Ainda que possa ter havido represamento de dados nesse período do fim de ano, os pesquisadores dizem que o cenário representa o começo de uma nova fase crítica da pandemia, em que o sistema de saúde será mais uma vez testado na sua capacidade de atendimento.

“É uma bomba que a gente estava esperando porque a taxa de transmissão estava muito elevada em dezembro. Ainda vamos ver aumentar bastante nos próximos dias”, prevê Wallace Casaca, professor da Unesp e coordenador do Info Tracker, que monita a pandemia no estado.

Em dezembro, no dia 14, a taxa chegou a 1,63. No início do ano, caiu para 0,78 e agora começa a subir. A projeção é que ultrapasse 1 novamente no início da semana.

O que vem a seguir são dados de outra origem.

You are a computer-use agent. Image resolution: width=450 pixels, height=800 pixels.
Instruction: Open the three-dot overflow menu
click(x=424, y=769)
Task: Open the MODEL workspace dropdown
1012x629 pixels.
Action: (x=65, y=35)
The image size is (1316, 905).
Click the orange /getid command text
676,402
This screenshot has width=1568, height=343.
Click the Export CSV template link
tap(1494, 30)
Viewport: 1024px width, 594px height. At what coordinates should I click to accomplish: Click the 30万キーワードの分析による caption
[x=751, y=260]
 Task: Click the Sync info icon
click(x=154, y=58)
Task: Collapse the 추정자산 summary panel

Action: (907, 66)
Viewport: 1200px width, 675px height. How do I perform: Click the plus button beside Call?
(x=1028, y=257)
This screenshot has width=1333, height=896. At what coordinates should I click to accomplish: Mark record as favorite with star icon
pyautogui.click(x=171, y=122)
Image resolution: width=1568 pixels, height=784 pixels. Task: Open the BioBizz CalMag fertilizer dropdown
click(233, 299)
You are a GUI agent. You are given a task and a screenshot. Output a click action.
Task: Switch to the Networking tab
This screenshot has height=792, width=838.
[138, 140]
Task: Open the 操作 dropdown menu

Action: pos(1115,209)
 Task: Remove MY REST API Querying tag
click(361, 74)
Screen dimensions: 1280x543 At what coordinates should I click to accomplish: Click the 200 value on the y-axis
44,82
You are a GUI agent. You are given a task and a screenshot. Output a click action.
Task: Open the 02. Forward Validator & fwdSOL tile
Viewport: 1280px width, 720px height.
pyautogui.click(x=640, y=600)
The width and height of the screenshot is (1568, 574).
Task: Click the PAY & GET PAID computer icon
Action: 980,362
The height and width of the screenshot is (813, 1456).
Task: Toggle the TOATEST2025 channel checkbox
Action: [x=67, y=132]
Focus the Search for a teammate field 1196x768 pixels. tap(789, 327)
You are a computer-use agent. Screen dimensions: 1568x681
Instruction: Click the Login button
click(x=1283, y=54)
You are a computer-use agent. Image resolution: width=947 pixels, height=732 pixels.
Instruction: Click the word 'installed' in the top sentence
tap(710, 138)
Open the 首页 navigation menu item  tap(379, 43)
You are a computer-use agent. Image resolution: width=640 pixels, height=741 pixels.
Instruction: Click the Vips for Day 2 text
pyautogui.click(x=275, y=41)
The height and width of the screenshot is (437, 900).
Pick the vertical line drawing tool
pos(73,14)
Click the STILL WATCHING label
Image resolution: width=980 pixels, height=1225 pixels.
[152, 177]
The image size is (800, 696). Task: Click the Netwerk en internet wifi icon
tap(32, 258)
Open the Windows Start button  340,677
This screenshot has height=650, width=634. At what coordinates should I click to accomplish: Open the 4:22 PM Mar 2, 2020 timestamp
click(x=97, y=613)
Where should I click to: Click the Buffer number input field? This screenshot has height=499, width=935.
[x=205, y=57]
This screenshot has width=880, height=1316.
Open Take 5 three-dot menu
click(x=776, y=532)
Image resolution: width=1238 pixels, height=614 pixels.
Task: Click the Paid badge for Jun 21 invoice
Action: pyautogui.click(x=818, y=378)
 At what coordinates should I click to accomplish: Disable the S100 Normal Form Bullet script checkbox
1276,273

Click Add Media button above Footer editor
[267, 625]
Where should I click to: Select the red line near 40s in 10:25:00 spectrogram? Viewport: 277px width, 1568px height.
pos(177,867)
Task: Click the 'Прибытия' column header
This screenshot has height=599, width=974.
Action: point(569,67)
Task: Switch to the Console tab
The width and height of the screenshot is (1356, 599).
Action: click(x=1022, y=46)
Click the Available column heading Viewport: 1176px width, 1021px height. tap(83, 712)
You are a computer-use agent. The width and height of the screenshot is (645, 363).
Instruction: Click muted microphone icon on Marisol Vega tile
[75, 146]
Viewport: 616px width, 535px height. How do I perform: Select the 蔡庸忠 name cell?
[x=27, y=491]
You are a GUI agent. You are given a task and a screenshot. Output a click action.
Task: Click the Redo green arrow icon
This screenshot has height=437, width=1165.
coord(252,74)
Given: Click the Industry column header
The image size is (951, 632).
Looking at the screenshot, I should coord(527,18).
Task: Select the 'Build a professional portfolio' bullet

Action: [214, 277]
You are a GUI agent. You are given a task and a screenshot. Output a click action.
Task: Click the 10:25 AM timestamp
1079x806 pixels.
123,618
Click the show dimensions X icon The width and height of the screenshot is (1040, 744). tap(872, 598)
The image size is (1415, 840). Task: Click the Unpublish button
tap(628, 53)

Dois hospitais municipais de São Paulo, Santa Casa de Santo Amaro e o Hospital Municipal Vila Santa Catarina, ambos na zona sul, estão com 100% de ocupação nas UTIs. O hospital da Brasilândia, na zona norte, chegou a 70%.

Algumas regiões mais centrais, no entanto, apresentaram queda de hospitalizações na UTI: na Consolação, de 118 para 115 (-2,5%), na Bela Vista, de 11 para 8 (-2,5%) e Jardim Paulista de 101 para 99 (-2%).

“Provavelmente, de novo, as pessoas das regiões periféricas ficaram mais expostas. Seja pelas condições de moradias, pessoas que vivem em comunidades, de transporte pública e pelas aglomerações em festas”, afirma Casaca.

A Secretaria da Saúde de São Paulo diz que haverá aumento da oferta de vagas para a Covid-19 em São Paulo. Além dos 106 leitos previstos no Hospital Brigadeiro, a pasta estuda a contratação de mais leitos na rede privada. O governo do estado também informou que, se necessário, ativará novos leitos.